== EXERCISE REQUIREMENTS ==
Repeat only the lines below from the one containing "is (428, 447)." through the one containing "Task: Click the 1,4", inclusive, exactly as written.
-------------------------
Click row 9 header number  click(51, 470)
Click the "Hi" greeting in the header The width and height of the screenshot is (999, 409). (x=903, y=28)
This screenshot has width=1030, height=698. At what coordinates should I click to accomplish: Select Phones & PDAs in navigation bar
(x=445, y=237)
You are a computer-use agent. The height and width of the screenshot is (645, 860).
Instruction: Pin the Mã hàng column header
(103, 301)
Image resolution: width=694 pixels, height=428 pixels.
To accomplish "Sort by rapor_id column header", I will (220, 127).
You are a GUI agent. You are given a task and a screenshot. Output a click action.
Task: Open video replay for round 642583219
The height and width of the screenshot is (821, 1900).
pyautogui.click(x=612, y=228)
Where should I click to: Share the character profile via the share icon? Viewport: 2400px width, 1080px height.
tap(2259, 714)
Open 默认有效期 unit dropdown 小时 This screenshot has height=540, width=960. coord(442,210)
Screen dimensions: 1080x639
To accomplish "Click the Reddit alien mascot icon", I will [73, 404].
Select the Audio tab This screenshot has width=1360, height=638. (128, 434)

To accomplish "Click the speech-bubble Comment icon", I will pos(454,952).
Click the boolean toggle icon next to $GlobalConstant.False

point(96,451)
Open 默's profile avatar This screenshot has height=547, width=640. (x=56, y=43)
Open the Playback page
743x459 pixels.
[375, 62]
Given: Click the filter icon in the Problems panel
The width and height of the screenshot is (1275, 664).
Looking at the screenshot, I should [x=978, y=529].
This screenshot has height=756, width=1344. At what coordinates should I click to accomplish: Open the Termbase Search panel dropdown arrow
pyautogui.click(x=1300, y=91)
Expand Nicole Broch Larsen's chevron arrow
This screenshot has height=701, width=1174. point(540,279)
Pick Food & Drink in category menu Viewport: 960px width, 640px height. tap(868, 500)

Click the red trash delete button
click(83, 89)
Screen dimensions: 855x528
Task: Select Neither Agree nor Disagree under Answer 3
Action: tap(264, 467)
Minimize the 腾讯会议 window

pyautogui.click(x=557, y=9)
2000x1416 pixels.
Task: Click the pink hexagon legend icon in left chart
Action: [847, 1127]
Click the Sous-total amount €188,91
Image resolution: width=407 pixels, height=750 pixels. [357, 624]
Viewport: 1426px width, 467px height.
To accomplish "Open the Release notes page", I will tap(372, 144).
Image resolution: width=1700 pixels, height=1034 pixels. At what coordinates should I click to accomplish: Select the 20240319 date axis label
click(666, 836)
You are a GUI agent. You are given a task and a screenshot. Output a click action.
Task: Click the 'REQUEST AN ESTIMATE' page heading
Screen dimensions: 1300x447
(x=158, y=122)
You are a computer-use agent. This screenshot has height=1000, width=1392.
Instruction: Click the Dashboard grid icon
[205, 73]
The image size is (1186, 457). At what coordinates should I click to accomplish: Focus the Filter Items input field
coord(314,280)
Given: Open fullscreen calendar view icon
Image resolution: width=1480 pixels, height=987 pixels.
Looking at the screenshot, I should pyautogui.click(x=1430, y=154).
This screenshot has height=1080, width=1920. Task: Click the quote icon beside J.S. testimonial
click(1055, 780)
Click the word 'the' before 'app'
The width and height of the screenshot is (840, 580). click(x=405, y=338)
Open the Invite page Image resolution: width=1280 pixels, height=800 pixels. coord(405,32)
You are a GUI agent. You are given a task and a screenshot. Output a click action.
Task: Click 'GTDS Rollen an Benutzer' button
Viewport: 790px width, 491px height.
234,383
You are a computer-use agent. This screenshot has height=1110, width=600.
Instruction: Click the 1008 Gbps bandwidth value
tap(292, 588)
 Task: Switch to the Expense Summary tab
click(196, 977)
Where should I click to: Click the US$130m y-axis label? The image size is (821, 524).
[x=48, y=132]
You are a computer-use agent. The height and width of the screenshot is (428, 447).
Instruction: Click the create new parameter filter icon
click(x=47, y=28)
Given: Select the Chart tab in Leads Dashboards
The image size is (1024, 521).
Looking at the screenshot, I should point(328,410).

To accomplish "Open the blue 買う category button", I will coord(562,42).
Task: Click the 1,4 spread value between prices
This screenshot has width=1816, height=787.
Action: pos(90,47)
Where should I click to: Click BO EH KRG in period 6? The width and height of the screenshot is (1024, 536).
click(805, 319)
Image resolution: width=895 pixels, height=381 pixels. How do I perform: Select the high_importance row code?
-------------------------
== TASK RESULT ==
You are a computer-use agent. The height and width of the screenshot is (428, 447).
Instruction: Click the create new parameter filter icon
click(x=47, y=28)
Given: Select the Chart tab in Leads Dashboards
The image size is (1024, 521).
Looking at the screenshot, I should point(328,410).

To accomplish "Open the blue 買う category button", I will coord(562,42).
Task: Click the 1,4 spread value between prices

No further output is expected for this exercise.